◆ EXERCISE: What lines in the records below contain the string "computer"? Copy every one.

◆ RECORD SET:
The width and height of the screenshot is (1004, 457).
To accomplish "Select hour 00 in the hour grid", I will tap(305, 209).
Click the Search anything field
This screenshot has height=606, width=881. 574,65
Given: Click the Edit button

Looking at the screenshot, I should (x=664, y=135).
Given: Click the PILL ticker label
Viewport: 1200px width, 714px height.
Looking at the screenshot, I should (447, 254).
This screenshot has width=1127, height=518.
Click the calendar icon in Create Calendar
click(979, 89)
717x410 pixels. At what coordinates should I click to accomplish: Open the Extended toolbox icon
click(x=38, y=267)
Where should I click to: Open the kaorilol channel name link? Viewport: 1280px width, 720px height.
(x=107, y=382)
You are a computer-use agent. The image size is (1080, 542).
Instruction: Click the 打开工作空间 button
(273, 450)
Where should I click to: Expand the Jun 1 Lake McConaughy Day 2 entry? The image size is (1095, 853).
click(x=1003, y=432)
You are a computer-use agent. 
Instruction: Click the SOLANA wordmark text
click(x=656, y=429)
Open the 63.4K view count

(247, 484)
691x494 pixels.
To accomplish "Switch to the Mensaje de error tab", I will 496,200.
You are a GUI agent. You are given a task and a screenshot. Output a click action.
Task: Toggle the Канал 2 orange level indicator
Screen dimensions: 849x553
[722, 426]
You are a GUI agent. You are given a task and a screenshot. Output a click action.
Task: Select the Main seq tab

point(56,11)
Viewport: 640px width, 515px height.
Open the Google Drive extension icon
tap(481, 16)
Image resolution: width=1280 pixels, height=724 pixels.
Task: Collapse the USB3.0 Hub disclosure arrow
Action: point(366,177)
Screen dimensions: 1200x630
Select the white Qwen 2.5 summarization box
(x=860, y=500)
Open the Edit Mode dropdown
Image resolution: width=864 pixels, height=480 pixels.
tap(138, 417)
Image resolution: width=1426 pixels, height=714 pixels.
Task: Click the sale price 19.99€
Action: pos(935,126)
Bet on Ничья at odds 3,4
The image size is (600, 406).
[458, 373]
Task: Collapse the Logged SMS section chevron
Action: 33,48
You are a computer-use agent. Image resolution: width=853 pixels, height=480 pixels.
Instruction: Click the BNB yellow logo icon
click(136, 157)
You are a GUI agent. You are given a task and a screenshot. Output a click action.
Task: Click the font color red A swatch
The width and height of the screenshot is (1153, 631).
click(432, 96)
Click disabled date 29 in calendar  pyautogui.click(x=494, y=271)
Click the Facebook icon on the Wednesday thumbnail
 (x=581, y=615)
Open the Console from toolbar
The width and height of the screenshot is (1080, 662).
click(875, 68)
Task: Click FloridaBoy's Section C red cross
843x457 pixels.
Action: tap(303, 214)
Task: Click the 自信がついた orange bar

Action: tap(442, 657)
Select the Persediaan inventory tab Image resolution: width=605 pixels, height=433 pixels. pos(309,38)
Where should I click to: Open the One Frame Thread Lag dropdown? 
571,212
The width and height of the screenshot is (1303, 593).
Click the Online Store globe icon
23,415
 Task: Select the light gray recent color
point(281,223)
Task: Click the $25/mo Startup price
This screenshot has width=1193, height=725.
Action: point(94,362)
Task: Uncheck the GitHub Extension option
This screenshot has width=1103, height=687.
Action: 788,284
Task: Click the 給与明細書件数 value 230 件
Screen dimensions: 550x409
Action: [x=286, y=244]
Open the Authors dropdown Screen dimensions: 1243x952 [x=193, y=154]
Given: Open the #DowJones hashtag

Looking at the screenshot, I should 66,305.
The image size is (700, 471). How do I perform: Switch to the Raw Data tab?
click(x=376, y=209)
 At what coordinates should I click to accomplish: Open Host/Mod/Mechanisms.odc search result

◆ RESPONSE AREA:
You are a computer-use agent. The image size is (1080, 542).
You are a computer-use agent. 
You are a computer-use agent. Image resolution: width=853 pixels, height=480 pixels.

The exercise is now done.